Les cocontractants côté Ahanta sont Cubiesang, Aloiny, Ampatee et Maniboy, chefs du Pays Anta. Ils sont également les signataires du traité, avec Ladrou, Azizon, Guary et Acha. Harman van Saccondé, Menemé et Rochia, capitaines de Boutry sont mentionnés comme parties supplémentaires dans le traité, et ils ratifient le traité, avec Tanoe[4].

Conditions[modifier | modifier le code]

Étant une dédicace, le traité est plutôt unilatéral dans ses termes. Ahanta déclare qu'au vu des anciennes bonnes relations avec le gouvernement néerlandais établies dans le passé à Axim, et au vu des circonstances défavorables causées par la guerre avec Encasser, il est décidé d'inviter le directeur général néerlandais d'Elmina à venir à Butre et accepter la possession de ce qui lui est offert. Ahanta se place sous la protection à la fois des États généraux des Provinces-Unies et de la Compagnie néerlandaise des Indes occidentales. Cela est fait à la condition que les Néerlandais fortifient et défendent les lieux sous leur protection, et gardent l'Ahanta à l'abri des dangers de la guerre[4].
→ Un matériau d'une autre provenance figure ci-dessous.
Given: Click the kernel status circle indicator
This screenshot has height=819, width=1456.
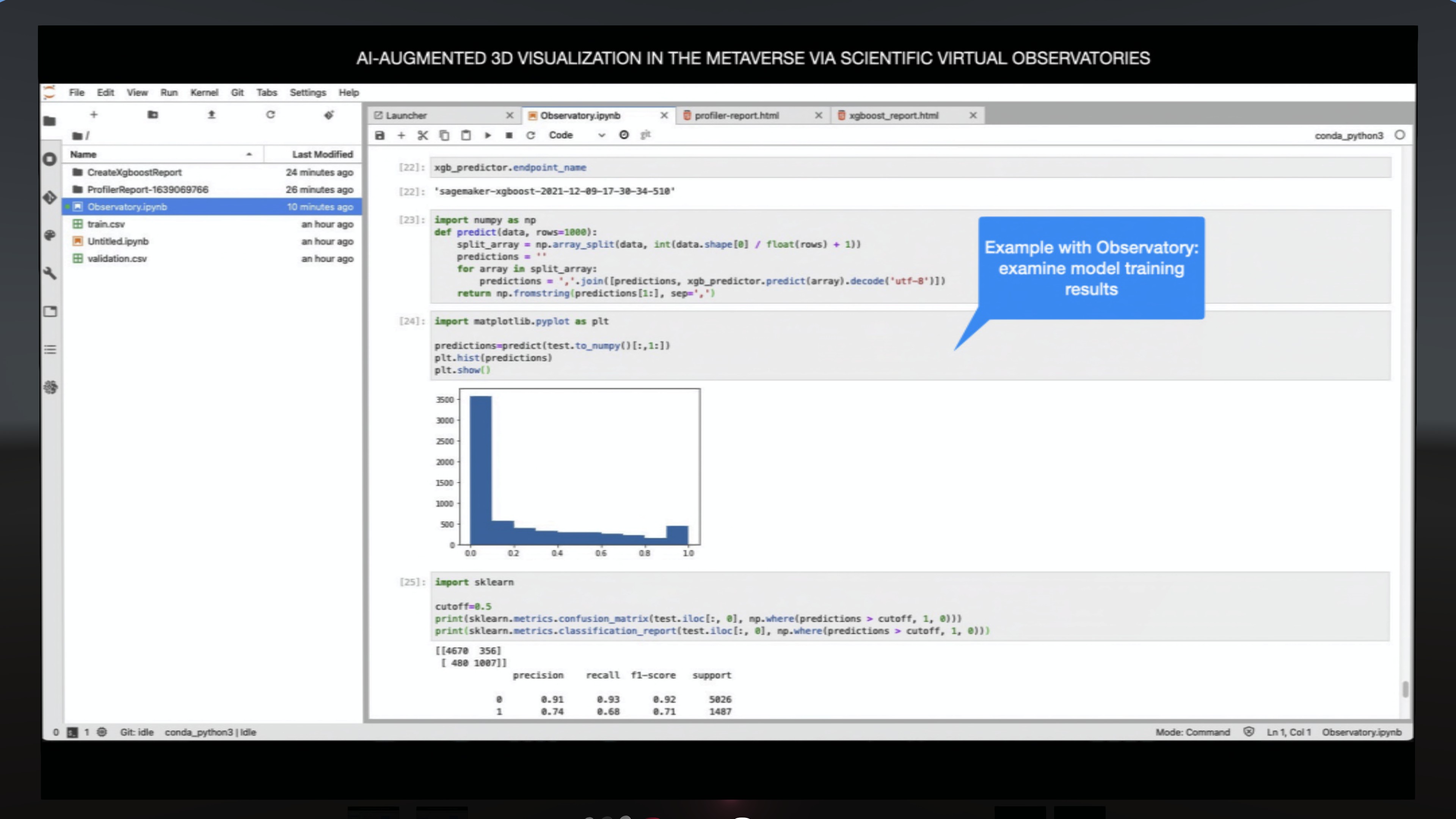Looking at the screenshot, I should [x=1400, y=135].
Remarque[modifier | modifier le code]

Le contenu du traité est rédigé en néerlandais et traduit oralement aux représentants Ahantas. Des historiens soulignent qu'il soit peu probable que les chefs tribaux acceptent de se considérer comme vassaux d'un pays étranger, alors que les conditions du traité sont claires sur ce point. L'hypothèse d'une traduction erronée (volontairement ou non) est appuyée tout comme celle de signature forcée[8].

Controverses actuelles[modifier | modifier le code]

Le contexte qui mène les Ahanta à la révolte, derrière Badu Bonsu II, en 1837 est propice à quelques critiques soulevant les potentiels abus colonialistes des hollandais ainsi que la traite négrière. Les termes et conditions du traité de Butre auraient été violés afin de mener une politique esclavagiste. La redécouverte de la tête décapitée de Badu Bonsu II, en 2005, soulève plusieurs interrogations et renforce ces controverses, évoquant des massacres durant la guerre Ahanto-hollandaise[13]. Aujourd'hui encore, les Ahantas réclament que la tête de Badu Bonsu II revienne dans leur territoire, celle-ci étant actuellement conservée à Accra, ainsi que des excuses pour l'implication des Pays-Bas dans l'esclavage[14]. En mars 2009, Mark Rutte et le chef suprême Ahanta Baidoo Bonsoe XV, descendant direct de Badu Bonsu II, signent un pacte à La Haye afin de restituer la tête[15]. Le 19 décembre 2022, le premier ministre néerlandais Mark Rutte s'exprime sur le rôle et l'implication historique des Pays-Bas dans le commerce d'être humains et présente des excuses aux archives nationales[16]. Le roi Badu Bonsu II est perçu comme un héro par les Ahantas, et sa rébellion légitime, prétendant que celle-ci a permis de mettre au jour les violations du traité et la traite négrière qui en aurait découlé[17],[N 2].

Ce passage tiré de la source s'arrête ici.